Evercore Partners Inc. dropped for a second day after buying International Strategy & Investment Group LLC in an all-stock deal that dilutes the value of existing shares and moves the merger-advisory firm deeper into the equities business.
Evercore, which fell 8.1 percent on Aug. 1 after Bloomberg News reported the planned transaction, declined as much as 8.2 percent earlier today and ended down 1.2 percent at $49.52 in New York. The shares have fallen 17 percent this year.
ISI specializes in equity research and trading, which isn’t as profitable as Evercore’s main business of advising on mergers and acquisitions, according to Jeff Harte, an analyst at Sandler O’Neill & Partners LP.
“The institutional equities business is not nearly as high-profit-margin or attractive a business,” Harte said in a telephone interview.
Evercore said yesterday it would issue as many as 8.1 million shares to buy ISI and the 40 percent of its equities research and trading unit it doesn’t already own. That would total $406 million at the firm’s Aug. 1 closing price. Almost 70 percent of the payout is contingent on five-year profitability targets.
The decline in Evercore’s stock price erased $211 million from its market value, based on the 41.9 million shares outstanding on a fully diluted basis under generally accepted accounting principles cited in the company’s July 23 earnings statement.
“In some stock deals, you do see some slippage initially but not as big a drop as this stock has seen since Friday,” Sachin Shah, a special situations and merger-arbitrage strategist at Albert Fried & Co. in New York, said in a phone interview. “The market is basically saying that this is value destructive.”

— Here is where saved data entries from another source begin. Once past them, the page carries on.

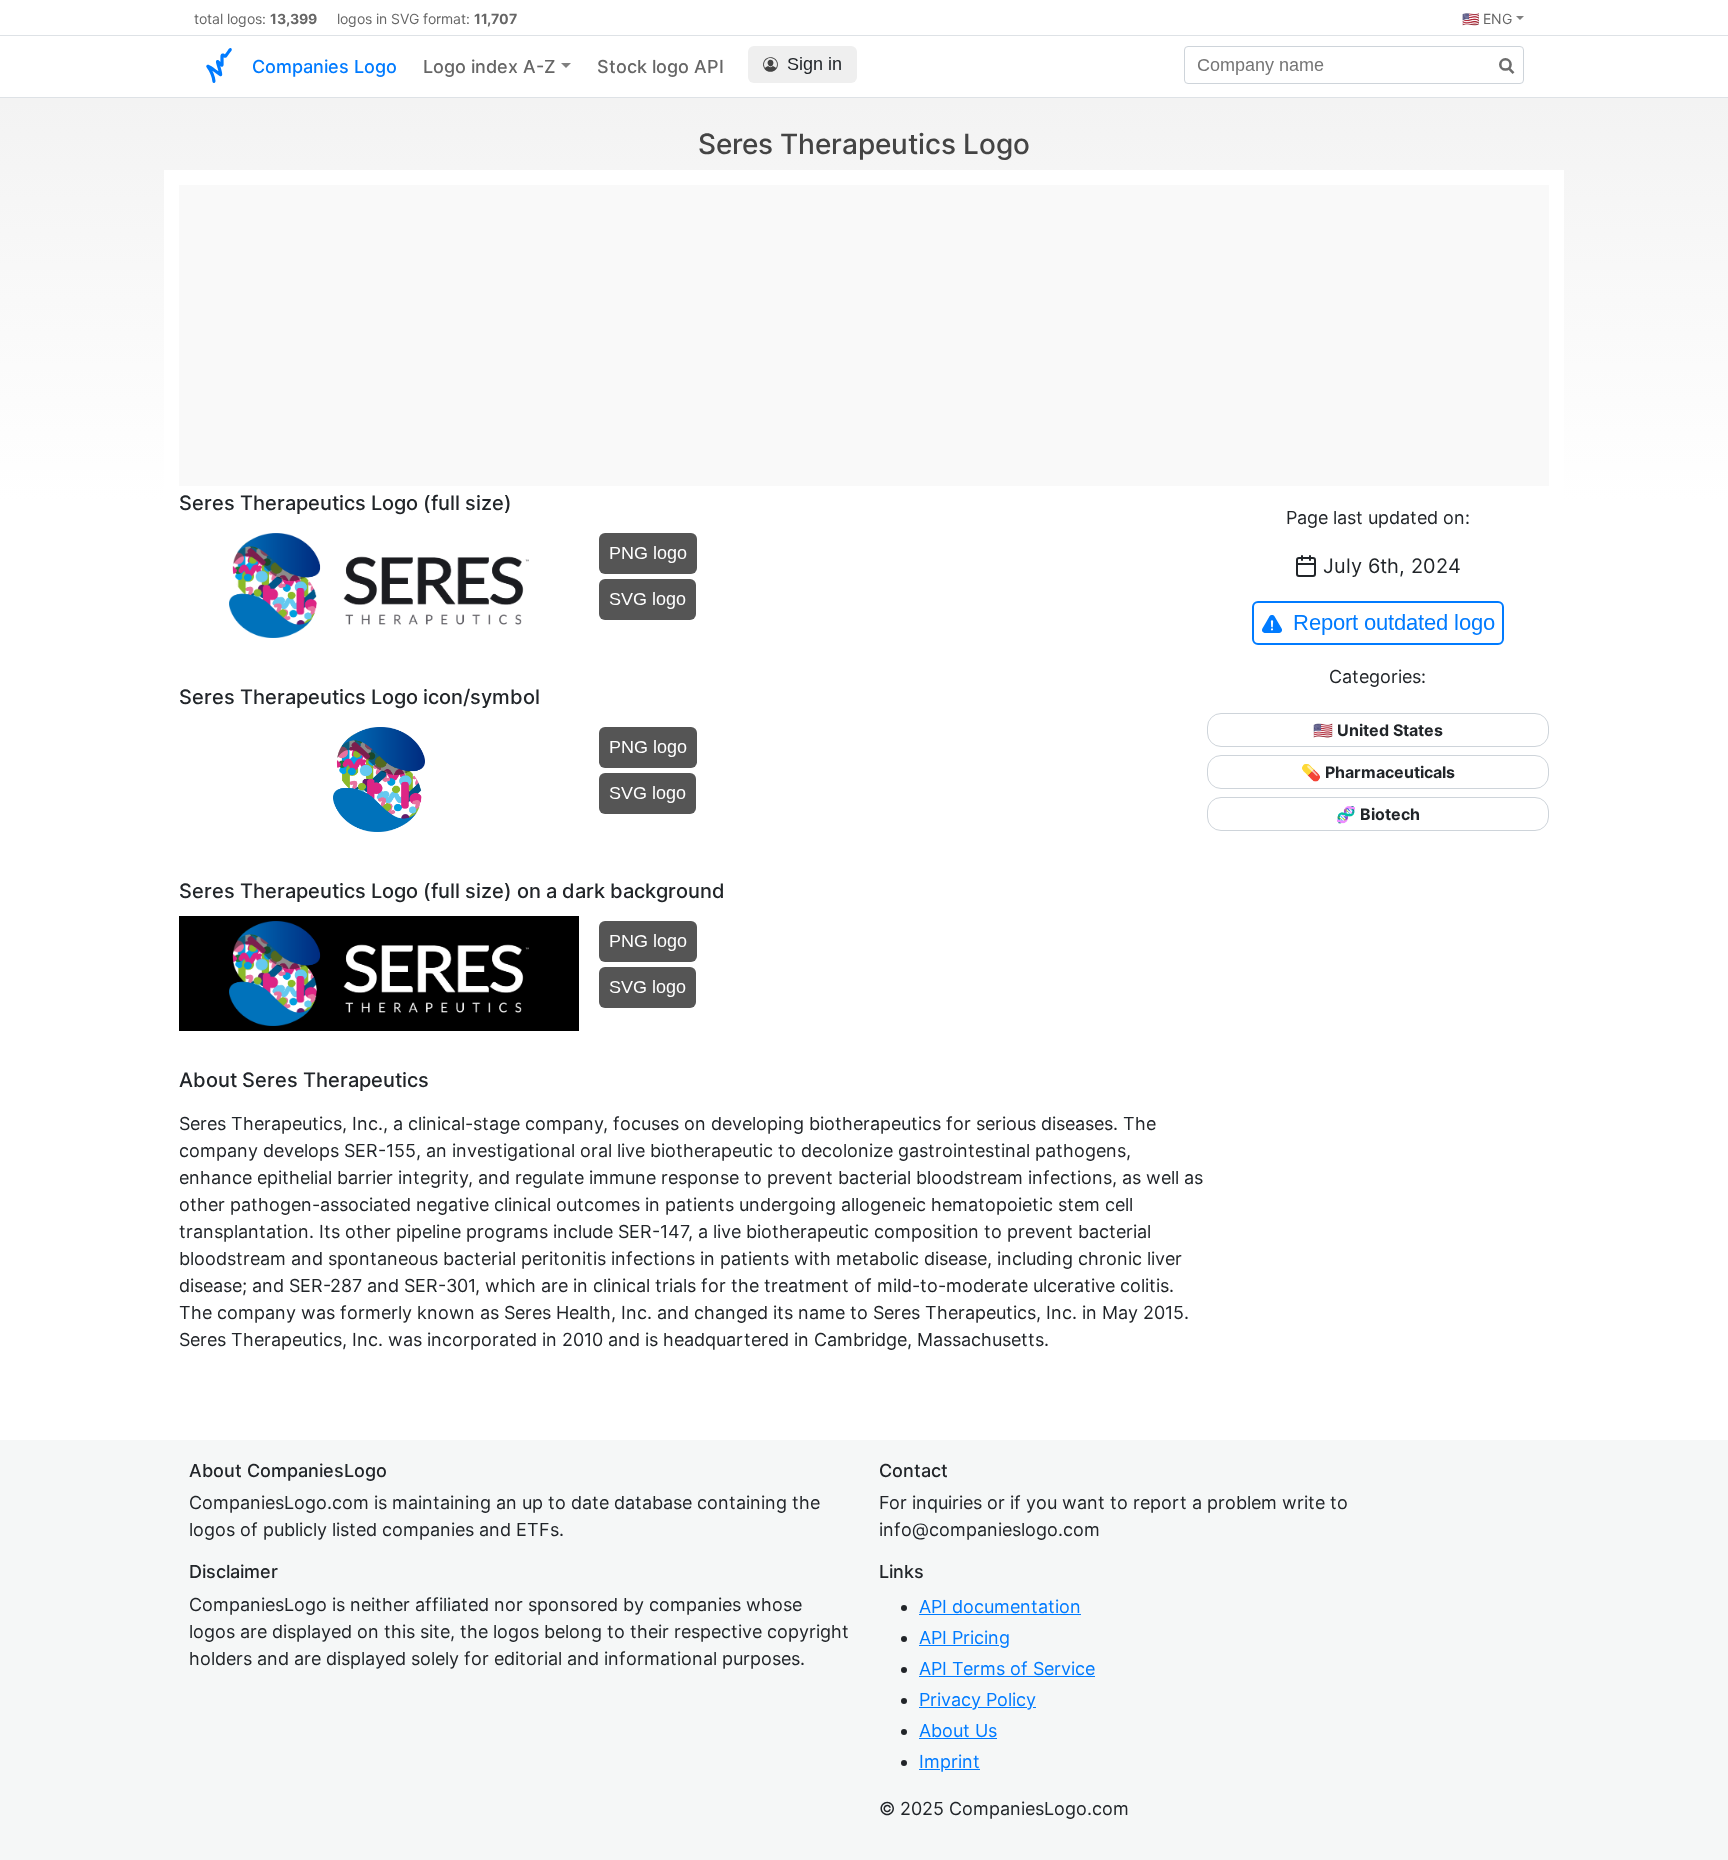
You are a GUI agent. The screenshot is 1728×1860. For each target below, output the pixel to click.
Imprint (949, 1761)
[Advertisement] (864, 325)
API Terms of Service (1007, 1668)
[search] (1499, 66)
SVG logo (647, 599)
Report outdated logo (1394, 622)
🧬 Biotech (1378, 814)
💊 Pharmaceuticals (1378, 772)
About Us (958, 1730)
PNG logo (648, 553)
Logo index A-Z (489, 66)
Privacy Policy (977, 1699)
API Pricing (964, 1637)
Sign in (814, 64)
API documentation (1000, 1606)
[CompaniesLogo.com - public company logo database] (219, 66)
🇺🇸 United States (1378, 730)
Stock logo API (660, 66)
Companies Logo (324, 66)
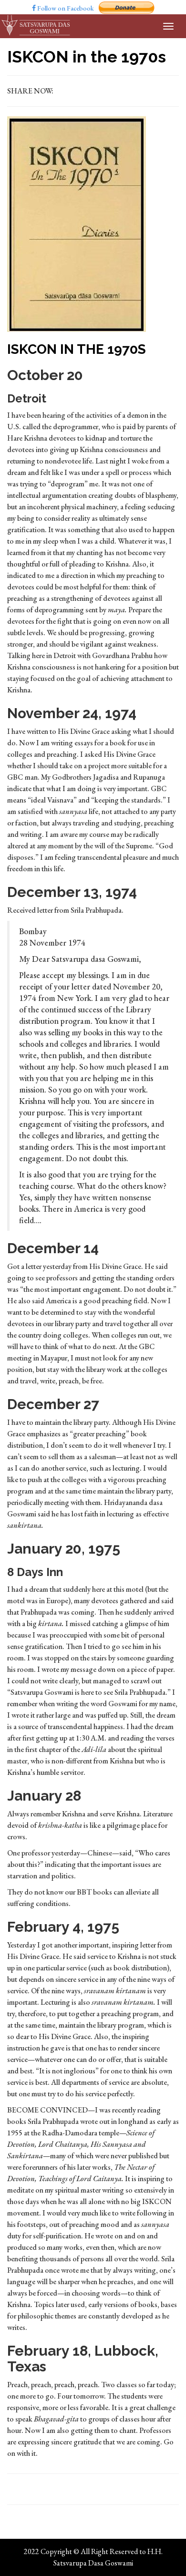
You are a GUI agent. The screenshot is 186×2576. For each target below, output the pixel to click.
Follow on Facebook (65, 8)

Brad Hintz, an analyst at Sanford C. Bernstein & Co., said the deal will boost Evercore’s equity capital markets business. Publishing research on more companies will make Evercore more likely to get hired to underwrite those firms’ stock offerings, he said.
“The ISI deal provides the opportunity to jump-start the firm’s ECM franchise,” Hintz said in an e-mail.
Evercore plans to buy back about half the shares it will issue to fund the deal over the next five years, reducing the potential dilution for investors, Chief Executive Officer Ralph Schlosstein said today on a conference call with analysts.
Schlosstein said that the transaction will boost earnings per share by as much as 15 cents next year and between 30 cents and 50 cents in 2016.
“What the market is missing is that it’s so incentive-laden,” Harte said. “I think they set themselves up with the opportunity to generate meaningful profits and some pretty good downside protection.”